### Pixel coordinate grounding data
━━━━━━━━━━━━━━━━

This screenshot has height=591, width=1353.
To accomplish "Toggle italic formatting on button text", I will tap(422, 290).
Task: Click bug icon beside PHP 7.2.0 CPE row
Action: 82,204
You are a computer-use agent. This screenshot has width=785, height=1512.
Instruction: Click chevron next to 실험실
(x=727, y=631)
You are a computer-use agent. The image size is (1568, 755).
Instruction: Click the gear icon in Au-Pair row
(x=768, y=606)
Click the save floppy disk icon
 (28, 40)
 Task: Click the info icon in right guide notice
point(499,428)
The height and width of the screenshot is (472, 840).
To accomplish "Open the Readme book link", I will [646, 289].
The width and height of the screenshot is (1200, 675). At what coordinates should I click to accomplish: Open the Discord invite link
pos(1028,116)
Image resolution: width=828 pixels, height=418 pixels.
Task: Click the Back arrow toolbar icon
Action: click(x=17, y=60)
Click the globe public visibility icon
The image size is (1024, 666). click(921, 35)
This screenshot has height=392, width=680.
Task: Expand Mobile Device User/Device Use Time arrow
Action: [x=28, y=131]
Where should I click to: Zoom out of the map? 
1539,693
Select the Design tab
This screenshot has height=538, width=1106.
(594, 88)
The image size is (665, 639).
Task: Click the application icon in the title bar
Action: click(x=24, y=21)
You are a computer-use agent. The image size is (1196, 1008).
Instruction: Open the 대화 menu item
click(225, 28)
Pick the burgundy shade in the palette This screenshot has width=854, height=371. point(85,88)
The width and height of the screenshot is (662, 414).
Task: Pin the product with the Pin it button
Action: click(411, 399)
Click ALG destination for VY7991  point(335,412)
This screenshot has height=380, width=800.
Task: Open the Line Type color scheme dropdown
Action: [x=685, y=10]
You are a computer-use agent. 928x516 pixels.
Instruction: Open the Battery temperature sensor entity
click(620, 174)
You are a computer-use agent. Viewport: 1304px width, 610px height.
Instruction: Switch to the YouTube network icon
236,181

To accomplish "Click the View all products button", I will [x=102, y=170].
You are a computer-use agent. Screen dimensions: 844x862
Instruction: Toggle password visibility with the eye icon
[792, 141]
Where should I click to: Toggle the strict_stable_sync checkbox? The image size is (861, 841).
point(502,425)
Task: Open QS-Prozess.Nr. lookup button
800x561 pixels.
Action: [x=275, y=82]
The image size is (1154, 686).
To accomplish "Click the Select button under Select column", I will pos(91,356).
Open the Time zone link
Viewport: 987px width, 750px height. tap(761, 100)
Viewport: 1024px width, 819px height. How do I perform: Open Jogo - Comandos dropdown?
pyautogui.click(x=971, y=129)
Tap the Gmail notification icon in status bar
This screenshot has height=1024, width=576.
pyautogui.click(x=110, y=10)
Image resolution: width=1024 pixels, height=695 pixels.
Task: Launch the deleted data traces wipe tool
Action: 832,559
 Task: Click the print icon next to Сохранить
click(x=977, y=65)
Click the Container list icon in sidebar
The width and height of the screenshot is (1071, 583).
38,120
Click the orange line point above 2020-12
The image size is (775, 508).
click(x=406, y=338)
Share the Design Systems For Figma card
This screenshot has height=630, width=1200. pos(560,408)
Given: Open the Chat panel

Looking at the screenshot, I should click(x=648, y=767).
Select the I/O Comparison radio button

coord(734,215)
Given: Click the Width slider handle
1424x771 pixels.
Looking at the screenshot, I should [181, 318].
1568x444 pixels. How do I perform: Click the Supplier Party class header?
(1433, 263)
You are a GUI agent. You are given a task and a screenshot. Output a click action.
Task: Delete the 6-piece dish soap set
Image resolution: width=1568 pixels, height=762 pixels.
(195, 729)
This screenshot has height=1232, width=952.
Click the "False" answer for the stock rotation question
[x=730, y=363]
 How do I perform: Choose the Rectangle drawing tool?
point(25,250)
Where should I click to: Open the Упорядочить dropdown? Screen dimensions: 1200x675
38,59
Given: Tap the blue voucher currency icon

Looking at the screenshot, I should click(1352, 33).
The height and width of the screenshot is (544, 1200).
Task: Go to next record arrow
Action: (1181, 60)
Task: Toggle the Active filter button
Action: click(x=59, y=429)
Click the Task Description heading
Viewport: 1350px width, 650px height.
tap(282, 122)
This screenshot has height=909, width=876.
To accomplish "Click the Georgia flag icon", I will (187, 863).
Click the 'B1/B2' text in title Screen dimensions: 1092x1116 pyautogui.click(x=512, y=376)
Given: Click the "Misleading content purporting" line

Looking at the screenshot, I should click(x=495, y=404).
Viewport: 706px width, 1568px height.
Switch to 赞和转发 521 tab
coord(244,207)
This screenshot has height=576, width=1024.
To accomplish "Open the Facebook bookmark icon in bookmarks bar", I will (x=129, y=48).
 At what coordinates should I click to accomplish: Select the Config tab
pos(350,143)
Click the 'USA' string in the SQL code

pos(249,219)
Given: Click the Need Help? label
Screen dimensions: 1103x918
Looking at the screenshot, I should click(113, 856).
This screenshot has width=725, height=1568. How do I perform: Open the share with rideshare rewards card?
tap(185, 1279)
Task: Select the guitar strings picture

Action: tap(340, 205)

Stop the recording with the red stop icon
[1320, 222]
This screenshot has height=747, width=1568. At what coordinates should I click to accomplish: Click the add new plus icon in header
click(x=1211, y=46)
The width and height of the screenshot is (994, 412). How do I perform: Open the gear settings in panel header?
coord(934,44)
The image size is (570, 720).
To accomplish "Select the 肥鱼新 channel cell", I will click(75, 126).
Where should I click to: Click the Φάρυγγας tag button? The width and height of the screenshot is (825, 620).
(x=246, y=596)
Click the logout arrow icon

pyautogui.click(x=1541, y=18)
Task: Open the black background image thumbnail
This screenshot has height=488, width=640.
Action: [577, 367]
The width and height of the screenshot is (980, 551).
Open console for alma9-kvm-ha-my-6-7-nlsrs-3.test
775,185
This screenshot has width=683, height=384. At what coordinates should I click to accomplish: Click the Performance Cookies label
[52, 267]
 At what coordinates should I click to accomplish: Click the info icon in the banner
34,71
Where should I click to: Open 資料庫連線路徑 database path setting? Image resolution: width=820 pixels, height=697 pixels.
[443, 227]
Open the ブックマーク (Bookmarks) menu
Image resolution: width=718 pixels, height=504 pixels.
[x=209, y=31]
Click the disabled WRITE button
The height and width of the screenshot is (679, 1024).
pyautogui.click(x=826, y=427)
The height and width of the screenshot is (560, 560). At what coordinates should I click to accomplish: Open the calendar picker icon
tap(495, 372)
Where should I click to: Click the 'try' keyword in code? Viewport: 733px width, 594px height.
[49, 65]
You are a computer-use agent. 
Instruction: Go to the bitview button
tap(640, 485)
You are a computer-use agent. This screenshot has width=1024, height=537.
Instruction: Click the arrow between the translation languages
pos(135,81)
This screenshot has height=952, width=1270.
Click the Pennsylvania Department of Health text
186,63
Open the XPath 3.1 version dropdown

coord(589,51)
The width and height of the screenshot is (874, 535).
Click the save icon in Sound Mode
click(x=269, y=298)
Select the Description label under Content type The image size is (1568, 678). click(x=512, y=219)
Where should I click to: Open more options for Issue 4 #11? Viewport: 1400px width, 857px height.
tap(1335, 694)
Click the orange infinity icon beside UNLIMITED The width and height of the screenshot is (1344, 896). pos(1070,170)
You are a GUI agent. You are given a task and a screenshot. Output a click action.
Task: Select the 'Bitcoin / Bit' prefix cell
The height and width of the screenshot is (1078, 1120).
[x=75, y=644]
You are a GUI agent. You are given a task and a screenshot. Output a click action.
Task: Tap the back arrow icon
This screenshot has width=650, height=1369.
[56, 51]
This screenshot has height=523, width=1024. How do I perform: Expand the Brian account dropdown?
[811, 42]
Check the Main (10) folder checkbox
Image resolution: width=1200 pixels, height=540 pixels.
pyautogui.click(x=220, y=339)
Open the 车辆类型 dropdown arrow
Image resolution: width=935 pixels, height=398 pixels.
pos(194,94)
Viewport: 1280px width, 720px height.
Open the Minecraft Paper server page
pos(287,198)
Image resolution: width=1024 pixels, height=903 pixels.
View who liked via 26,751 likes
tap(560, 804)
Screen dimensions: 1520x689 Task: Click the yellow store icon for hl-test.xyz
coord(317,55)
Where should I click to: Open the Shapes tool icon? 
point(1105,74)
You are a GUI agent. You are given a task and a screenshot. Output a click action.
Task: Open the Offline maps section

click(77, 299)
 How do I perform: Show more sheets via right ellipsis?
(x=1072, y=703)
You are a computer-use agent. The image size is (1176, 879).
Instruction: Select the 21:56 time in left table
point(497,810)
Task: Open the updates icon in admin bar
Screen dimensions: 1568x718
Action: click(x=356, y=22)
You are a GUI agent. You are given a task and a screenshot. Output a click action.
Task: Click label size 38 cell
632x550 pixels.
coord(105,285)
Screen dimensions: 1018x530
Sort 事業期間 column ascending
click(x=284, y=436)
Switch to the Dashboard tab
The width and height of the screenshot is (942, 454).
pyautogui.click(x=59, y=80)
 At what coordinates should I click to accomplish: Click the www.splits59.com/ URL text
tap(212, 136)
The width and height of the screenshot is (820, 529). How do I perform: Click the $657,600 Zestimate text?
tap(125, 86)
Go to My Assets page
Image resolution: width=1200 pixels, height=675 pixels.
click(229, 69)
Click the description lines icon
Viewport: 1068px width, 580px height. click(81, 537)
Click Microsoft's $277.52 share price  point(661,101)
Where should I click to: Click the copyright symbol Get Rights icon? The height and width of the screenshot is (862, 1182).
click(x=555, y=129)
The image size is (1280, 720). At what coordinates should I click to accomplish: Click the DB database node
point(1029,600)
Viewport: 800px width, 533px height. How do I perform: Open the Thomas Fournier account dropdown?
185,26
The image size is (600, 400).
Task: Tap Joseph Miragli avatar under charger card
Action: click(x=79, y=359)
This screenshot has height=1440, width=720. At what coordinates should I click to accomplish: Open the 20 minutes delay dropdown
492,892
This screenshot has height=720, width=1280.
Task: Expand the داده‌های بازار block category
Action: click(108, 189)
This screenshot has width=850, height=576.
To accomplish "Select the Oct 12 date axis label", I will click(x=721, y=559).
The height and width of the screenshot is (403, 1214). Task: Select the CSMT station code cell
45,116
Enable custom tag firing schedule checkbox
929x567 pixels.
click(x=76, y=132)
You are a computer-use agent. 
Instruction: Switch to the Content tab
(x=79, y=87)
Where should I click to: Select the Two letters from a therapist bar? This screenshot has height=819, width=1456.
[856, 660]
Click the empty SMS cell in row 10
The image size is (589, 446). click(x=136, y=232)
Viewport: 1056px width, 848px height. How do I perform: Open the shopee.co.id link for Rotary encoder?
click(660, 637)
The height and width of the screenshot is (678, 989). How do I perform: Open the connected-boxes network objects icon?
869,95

━━━━━━━━━━━━━━━━

### TASK DIRECTIONS
Report each line of the data in which "orange" occurs.

### RESPONSE
Click the orange line point above 2020-12
Click the orange infinity icon beside UNLIMITED The width and height of the screenshot is (1344, 896). pos(1070,170)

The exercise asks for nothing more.